**Task requirements**. Give the stretch of the listing from the line containing "Image resolution: width=1098" through the end of the listing as a Markdown table with columns No. and Entry, numbering each row and leaving out blank lines.

--- Start ---

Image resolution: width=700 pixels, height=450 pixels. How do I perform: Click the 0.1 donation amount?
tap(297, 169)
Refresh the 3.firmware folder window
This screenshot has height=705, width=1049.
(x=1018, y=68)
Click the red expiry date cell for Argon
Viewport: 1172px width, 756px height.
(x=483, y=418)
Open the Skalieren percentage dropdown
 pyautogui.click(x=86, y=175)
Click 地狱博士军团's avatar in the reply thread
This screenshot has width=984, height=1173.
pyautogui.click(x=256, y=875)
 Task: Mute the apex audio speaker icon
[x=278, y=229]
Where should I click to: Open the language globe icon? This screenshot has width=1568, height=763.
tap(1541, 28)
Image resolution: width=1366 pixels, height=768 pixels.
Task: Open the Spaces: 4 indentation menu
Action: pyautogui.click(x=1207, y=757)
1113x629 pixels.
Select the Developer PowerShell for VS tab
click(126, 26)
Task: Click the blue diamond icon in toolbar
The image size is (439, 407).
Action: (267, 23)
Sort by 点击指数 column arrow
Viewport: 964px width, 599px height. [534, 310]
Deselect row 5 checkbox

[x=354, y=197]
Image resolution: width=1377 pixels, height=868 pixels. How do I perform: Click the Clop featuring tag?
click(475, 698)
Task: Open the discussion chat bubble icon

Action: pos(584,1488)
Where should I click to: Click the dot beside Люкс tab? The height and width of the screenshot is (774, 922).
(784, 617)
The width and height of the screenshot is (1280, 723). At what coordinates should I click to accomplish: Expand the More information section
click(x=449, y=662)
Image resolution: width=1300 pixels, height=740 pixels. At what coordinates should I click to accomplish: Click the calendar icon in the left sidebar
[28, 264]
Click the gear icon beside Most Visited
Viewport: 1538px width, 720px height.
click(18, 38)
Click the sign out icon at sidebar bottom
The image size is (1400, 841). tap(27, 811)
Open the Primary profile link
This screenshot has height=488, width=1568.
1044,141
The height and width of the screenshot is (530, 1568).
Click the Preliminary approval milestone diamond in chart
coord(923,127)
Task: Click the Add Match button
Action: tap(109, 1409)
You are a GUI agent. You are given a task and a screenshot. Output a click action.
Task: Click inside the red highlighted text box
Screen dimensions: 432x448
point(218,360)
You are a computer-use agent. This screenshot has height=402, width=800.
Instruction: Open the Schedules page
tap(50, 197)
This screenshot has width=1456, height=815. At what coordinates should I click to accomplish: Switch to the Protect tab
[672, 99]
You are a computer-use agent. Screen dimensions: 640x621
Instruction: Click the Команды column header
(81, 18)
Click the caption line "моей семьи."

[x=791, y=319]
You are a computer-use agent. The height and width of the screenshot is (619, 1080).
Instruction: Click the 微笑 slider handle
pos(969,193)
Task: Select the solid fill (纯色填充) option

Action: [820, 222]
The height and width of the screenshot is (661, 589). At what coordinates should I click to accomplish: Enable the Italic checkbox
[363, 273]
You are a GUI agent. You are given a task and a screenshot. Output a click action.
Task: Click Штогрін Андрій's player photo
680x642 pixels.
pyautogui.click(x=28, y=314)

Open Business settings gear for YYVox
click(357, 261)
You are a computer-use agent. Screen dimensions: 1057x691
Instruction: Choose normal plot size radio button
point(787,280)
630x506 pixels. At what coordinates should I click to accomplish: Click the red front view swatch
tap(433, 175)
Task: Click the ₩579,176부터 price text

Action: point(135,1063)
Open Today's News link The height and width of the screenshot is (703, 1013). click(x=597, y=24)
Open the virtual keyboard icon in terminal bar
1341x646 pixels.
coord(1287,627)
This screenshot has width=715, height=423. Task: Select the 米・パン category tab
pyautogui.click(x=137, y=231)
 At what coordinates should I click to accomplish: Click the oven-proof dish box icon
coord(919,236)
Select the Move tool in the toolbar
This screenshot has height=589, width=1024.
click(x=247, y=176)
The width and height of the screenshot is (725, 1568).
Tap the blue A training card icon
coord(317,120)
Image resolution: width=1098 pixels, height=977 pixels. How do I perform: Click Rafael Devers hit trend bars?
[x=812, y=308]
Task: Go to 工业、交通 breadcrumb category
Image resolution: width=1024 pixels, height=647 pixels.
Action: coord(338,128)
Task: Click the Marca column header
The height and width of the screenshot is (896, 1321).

--- End ---

**Expected output**.
| No. | Entry |
|---|---|
| 1 | Image resolution: width=1098 pixels, height=977 pixels. How do I perform: Click Rafael Devers hit trend bars? |
| 2 | [x=812, y=308] |
| 3 | Task: Go to 工业、交通 breadcrumb category |
| 4 | Image resolution: width=1024 pixels, height=647 pixels. |
| 5 | Action: coord(338,128) |
| 6 | Task: Click the Marca column header |
| 7 | The height and width of the screenshot is (896, 1321). |